We assessed PBMC supernatants by EIA (CP) for production of IFN-γ in response to the same 4 HIV-1 antigens as in the LPA, as well as to vHIV. Fresh specimens were used from week 12 only, while cryopreserved cells were used for all time points. Fresh PBMCs from group B produced more IFN-γ than group A PBMCs in response to HIV-1 MN and the two HIV-1 peptide pools (Fig. 1a). Indeed, fresh PBMCs from group A produced detectable median IFN-γ in response to HIV-1 MN only. When cryopreserved PBMC samples were used, greater IFN-γ levels were produced in group B than in group A in response to HIV-1 MN only (group A, <10 ng/ml; group B, 113 ng/ml; P = 0.004), with loss of response to the peptide pools (Fig. 1b).
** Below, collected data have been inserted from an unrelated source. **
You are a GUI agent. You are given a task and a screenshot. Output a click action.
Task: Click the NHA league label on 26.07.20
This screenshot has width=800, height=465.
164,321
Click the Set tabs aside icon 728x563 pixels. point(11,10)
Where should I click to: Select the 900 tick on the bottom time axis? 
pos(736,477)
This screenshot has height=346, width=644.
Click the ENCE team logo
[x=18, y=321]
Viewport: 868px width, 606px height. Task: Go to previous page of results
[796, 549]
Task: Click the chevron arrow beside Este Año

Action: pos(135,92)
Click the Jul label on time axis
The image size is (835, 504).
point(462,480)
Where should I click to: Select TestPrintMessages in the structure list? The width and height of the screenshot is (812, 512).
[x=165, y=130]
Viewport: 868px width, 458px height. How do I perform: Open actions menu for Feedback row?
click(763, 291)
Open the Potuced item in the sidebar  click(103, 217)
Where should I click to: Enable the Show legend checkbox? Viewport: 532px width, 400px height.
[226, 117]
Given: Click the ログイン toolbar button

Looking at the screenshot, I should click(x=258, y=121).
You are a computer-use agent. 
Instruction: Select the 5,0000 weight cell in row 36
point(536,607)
Our third approach to defining T-cell reactivity specific for HIV-1 was enumerating the number of IFN-γ-producing cells as detected by the ELISPOT assay. For this, we tested all 5 HIV-1 antigens. Figure 1a shows results from 4 antigens. Using fresh PBMC specimens, group B subjects had higher IFN-γ responses by ELISPOT assay than group A subjects for the PEN peptide pool, the p24 Gag antigen, and vHIV (P < 0.02). Although IFN-γ production was noted in response to all of the HIV-1 antigens with the cryopreserved specimens for both groups, the assay could differentiate between them only in response to vHIV (group A, 3.97 SFC/105 cells; group B, 15.2 SFC/105 cells; P = 0.037) (Fig. 1b). In a subset of seven subjects, we compared stimulation of IFN-γ production in the ELISPOT assay by coculturing both the fresh and cryopreserved PBMCs with autologous EBV-transformed B-LCLs acting as antigen-presenting cells to the response in the standard ELISPOT assay. The cumulative results show that there was a cell concentration-dependent increase in IFN-γ production in response to B-LCLs loaded with any of the 4 different HIV-1 antigens (vHIV, Gag pool, PEN, or HIV-1 MN) compared to the responses to antigens without B-LCLs. Figure 2 shows a comparison of the two assays using cryopreserved specimens obtained at week 12 and assayed using three different PBMC concentrations. Proportional T-cell reactivity decreased as the PBMC concentration increased, with the greatest T-cell response at the lowest concentration of PBMCs. Although there were significant differences between the results of the ELISPOT B-LCL and the standard ELISPOT assays, the ELISPOT B-LCL assay did not reveal significant differences in T-cell responses between the two study groups (data not shown).

FIG. 2.

FIG. 2.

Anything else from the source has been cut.